- Written task:
Return the complete excerpt on family life that follows, reproducing every word and punctuation mark without alteration.

- Source excerpt:
__________

He figured that if he had stayed in Manila, he would have been living a predictable life, and it would be that of an upper middle class, white collar employee, “just like everyone else.” He had opted for the road less traveled.

In Australia, he learned independence and the value of manual labor and hard work. While he works in an office now, he went through other jobs where he learned a lot and discovered his curious, adventurous side. He is well-read and has learned a lot of life skills. He is friendly, charming and gets along with everyone very easily. He can also be very generous with his time and resources.

After a few months of being with Ala and Mio, Lydia and I returned to Manila a week ago from Sydney.

Four days ago, as I was lying in bed ready to sleep, my daughter Erica who lives and works in Paris suddenly walked into our bedroom. It was all unexpected. She had come home because of the death of a friend’s relative. While it may have been a sad circumstance that brought her home, it was a welcome surprise reunion between Erica, her daughter Ananda and us.

As I am writing this, I can see a lot of activity going on in our home kitchen. Erica, a graduate of Le Cordon Bleu’s famous culinary course in Paris, and trained at the Michelin-starred Robuchon restaurant, is cooking up something with her daughter Ananda.

I can smell delicious, sumptuous food emanating from where they are. My wild, restless firstborn who was our most high-maintenance child seems to have found her bliss in being a chef at age 38. I am happy about that.

Since we are spread out all over the world, events like Christmas can be problematic. Everyone seems to have their own plans right now. It is entirely possible that we may not be together for the first time this Christmas. Lydia and I may have to spend it alone.

__________

- Material supplied:
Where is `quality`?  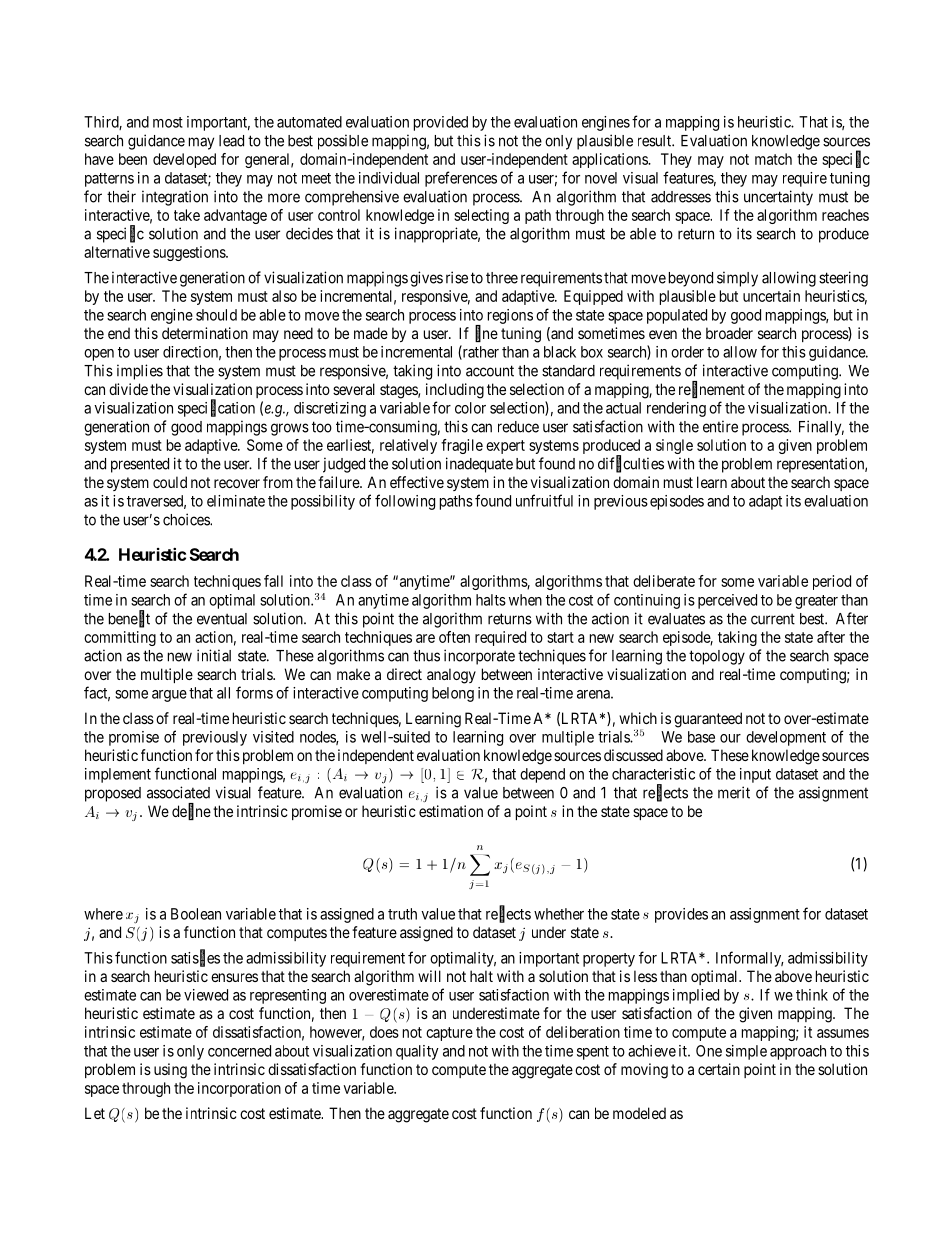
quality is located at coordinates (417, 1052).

__________

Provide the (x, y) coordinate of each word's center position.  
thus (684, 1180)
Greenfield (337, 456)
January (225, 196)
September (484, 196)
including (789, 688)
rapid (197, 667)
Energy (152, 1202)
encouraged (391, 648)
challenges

__________

- Exercise output:
He figured that if he had stayed in Manila, he would have been living a predictable life, and it would be that of an upper middle class, white collar employee, “just like everyone else.” He had opted for the road less traveled.

In Australia, he learned independence and the value of manual labor and hard work. While he works in an office now, he went through other jobs where he learned a lot and discovered his curious, adventurous side. He is well-read and has learned a lot of life skills. He is friendly, charming and gets along with everyone very easily. He can also be very generous with his time and resources.

After a few months of being with Ala and Mio, Lydia and I returned to Manila a week ago from Sydney.

Four days ago, as I was lying in bed ready to sleep, my daughter Erica who lives and works in Paris suddenly walked into our bedroom. It was all unexpected. She had come home because of the death of a friend’s relative. While it may have been a sad circumstance that brought her home, it was a welcome surprise reunion between Erica, her daughter Ananda and us.

As I am writing this, I can see a lot of activity going on in our home kitchen. Erica, a graduate of Le Cordon Bleu’s famous culinary course in Paris, and trained at the Michelin-starred Robuchon restaurant, is cooking up something with her daughter Ananda.

I can smell delicious, sumptuous food emanating from where they are. My wild, restless firstborn who was our most high-maintenance child seems to have found her bliss in being a chef at age 38. I am happy about that.

Since we are spread out all over the world, events like Christmas can be problematic. Everyone seems to have their own plans right now. It is entirely possible that we may not be together for the first time this Christmas. Lydia and I may have to spend it alone.